# [TASK GOAL]
Please show each line below that contains the word "dropdown", copied in full. Matching is case-sensitive.

# [DATA SHOWN]
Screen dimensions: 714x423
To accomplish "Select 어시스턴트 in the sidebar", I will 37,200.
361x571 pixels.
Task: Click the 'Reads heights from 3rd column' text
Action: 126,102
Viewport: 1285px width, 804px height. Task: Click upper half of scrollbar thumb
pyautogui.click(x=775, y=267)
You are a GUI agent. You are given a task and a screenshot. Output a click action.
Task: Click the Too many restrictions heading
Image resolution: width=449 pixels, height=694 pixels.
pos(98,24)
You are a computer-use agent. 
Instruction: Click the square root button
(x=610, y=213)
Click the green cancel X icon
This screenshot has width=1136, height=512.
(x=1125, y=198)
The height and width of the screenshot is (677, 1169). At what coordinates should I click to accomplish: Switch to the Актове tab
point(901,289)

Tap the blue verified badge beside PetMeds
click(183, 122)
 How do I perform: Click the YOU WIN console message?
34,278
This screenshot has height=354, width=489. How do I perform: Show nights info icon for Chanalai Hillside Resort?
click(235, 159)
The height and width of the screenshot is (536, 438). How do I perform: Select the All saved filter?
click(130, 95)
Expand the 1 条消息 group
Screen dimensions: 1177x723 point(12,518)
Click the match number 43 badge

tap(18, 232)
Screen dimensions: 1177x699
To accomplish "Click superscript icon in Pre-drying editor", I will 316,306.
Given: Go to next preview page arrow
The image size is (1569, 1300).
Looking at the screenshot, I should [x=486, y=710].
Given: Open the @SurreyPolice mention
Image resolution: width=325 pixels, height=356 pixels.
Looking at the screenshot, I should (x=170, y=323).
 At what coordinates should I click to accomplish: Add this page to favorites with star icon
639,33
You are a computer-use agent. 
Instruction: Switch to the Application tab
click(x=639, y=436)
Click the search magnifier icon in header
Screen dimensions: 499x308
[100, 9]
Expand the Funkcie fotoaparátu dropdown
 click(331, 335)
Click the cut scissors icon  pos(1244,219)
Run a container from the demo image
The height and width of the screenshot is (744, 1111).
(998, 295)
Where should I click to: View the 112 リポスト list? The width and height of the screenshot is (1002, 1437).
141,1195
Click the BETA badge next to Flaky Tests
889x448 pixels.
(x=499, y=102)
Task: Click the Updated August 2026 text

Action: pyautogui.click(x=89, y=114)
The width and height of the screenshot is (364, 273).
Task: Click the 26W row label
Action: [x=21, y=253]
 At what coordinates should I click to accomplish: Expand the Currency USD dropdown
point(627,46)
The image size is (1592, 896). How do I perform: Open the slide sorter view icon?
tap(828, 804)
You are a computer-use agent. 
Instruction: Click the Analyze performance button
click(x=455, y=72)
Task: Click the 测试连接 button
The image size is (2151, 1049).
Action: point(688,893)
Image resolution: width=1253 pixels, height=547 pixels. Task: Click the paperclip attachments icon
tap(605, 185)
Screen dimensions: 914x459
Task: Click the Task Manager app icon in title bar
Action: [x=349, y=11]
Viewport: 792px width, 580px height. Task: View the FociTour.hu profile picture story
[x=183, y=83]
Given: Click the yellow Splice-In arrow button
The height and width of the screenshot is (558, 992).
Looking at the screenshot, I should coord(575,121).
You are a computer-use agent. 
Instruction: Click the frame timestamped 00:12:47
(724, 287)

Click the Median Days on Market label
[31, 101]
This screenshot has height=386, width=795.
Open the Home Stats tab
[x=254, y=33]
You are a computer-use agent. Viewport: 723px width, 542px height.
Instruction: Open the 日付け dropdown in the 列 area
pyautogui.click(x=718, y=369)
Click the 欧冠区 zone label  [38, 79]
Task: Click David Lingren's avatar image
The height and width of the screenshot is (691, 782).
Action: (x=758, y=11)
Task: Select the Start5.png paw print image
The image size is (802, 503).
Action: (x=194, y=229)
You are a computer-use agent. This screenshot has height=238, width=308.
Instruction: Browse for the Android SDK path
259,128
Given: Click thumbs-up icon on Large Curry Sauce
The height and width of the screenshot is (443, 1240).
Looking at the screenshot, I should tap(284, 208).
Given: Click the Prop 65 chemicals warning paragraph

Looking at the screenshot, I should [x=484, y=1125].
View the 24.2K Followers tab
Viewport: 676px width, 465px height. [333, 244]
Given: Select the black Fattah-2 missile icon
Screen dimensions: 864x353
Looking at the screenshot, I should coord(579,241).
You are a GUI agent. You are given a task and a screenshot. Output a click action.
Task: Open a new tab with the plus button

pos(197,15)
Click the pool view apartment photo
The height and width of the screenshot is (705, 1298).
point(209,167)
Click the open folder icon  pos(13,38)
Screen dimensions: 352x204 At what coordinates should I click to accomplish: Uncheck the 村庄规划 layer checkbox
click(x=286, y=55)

# [OUTPUT BELOW]
Expand the Funkcie fotoaparátu dropdown
 At what coordinates should I click to accomplish: Expand the Currency USD dropdown
Instruction: Open the 日付け dropdown in the 列 area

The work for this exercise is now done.